NotfallseelsorgerInnen arbeiten zusammen mit den Sozialeinrichtungen vor Ort und den Pfarrgemeinden.
Einfach Dasein …
Die Betroffenen erleben die Situation chaotisch, verlieren die Orientierung, sagen oft: „Ich kenne mich nicht mehr aus“. In religiöser Sprache formuliert können wir sagen: wir müssen uns dem Karfreitag des Lebens stellen und mit den Menschen vor Ort aushalten. D. h. es geht vor allem darum, präsent zu sein, Zeit zu haben, zuzuhören und den Menschen einen Abschied vom Verstorbenen zu ermöglichen, wenn sie dies wünschen, etwa durch ein Gebet oder ein Abschiedsritual. Das Verabschieden vom Verstorbenen ist die wichtigste Maßnahme für den Beginn und guten Verlauf der Trauer.
Notfallversorgung …
Ziele der Seelsorge in Notfällen sind erste emotionale Stabilisierung von Betroffenen, Vermittlung von Orientierung (Abläufe erklären), Normalisierung der Situation und auch die Aktivierung eigener Kräfte und des sozialen Netzes („Wenn möchten Sie jetzt bei sich haben?“). Die NotfallseelsorgerInnen wollen die Handlungsfähigkeit der Betroffenen unterstützen und erklären, was gerade los ist. Eine gute Betreuung macht sich selber überflüssig!
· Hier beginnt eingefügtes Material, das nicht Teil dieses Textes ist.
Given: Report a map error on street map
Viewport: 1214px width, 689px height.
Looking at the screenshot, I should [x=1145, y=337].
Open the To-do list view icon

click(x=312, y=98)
Was wir in der Notfallseelsorge unter humanwissenschaftlichen Aspekten tun
Es geht um eine psychosoziale Notfallversorgung. Betroffene befinden sich zunächst in einer extremen Ausnahmesituation. Sie zeigen oft noch keine Gefühle, können noch nicht weinen, wirken ganz „normal“. Sie erleben alles wie im Traum, stehen noch neben sich und sagen z. B.: „Ich stehe im falschen Film“ oder „Sag mir, dass es nicht wahr ist!“ Sie können das Ereignis noch nicht realisieren und fühlen sich hilflos und der Situation ausgeliefert.
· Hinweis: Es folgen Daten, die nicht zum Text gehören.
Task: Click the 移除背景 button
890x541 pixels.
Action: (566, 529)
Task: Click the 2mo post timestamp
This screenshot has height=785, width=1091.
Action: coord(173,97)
Diese akute Belastungsreaktion ist aber keine Krankheit, sondern eine normale Reaktion eines normalen und gesunden Menschen auf ein nicht normales Ereignis. Sie ist so eine Art Schutzmantel für die Person (kein Handlungsrepertoire) und dauert einige Stunden bis einige Tage und bildet sich von alleine wieder zurück. Die Notfallseelsorge kann dazu beitragen, dass die Dauer und Intensität der Belastungsreaktion reduziert wird. Die akute Belastungsreaktion kann unter ungünstigen Bedingungen später zur Krankheit führen, diese nennen wir dann posttraumatische Belastungsstörungen.
Merkmale:
- Verändertes Essverhalten
- Schlafstörungen
- Alpträume
- Befindlichkeitsstörungen (sozialer Rückzug, Konzentrations- und Leistungsreduzierung, Nervosität, …)
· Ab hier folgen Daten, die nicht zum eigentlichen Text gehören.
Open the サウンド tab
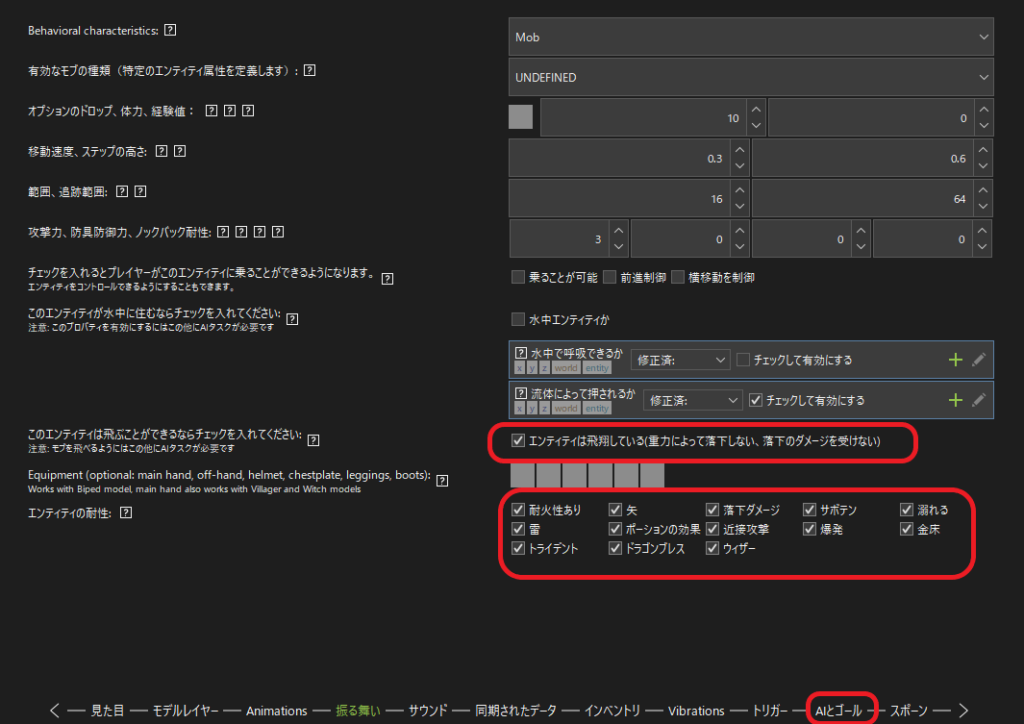This screenshot has width=1024, height=724. tap(428, 710)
Gegebenenfalls organisieren wir die Vernetzung zu psychosozialen Beratungsstellen (nach Suizid – Schuldfrage, Kindstod, Gewalt) bzw. informieren über das Angebot.
Aus einem Einsatz …
Die 13jährige Ursula geht am Donnerstag morgen bei starkem Nebel verspätet zum Schulbus. Sie läuft über die Bundesstraße und wird von einem Auto erfasst und in das entgegenkommende Fahrzeug geschleudert. Die SchulfreundInnen im Bus müssen den schrecklichen Unfall mit ansehen und sind geschockt.
Jemand alarmiert die Rettung, auch ein Notarztwagen kommt, aber für Ursula kommt jede Hilfe zu spät. Sie stirbt am Unfallort.
Das Rote Kreuz benachrichtigt die MitarbeiterInnen des Kriseninterventionsteams und der Notfallseelsorge.
Bei Johann H. geht der Pager los. Er meldet sich bei der Leitstelle des Roten Kreuzes und wird über das Ereignis informiert. Dann fährt er zur Unfallstelle, die Polizei ist schon vor Ort und gemeinsam fahren sie zur Mutter des Mädchens, um ihr die Todesnachricht zu überbringen. Der Polizist fährt wieder weg und der Notfallseelsorger bleibt bei der Mutter, um ihr in den ersten schweren Stunden beizustehen. Er nimmt sich Zeit, ist einfach da, hört zu. Hilfreich kann auch ein Gespräch, gemeinsames Schweigen, ein Gebet und praktische Unterstützung in organisatorischen Fragen sein.
Andere MitarbeiterInnen des Kriseninterventionsteams und der Notfallseelsorge betreuen inzwischen die betroffenen Lenker der Unfallfahrzeuge.
MitarbeiterInnen einer weiteren Einrichtung (psychosozialer Notdienst der pro mente Oberösterreich) werden verständigt, die die fassungslosen MitschülerInnen des Mädchens einfühlsam und kompetent begleiten.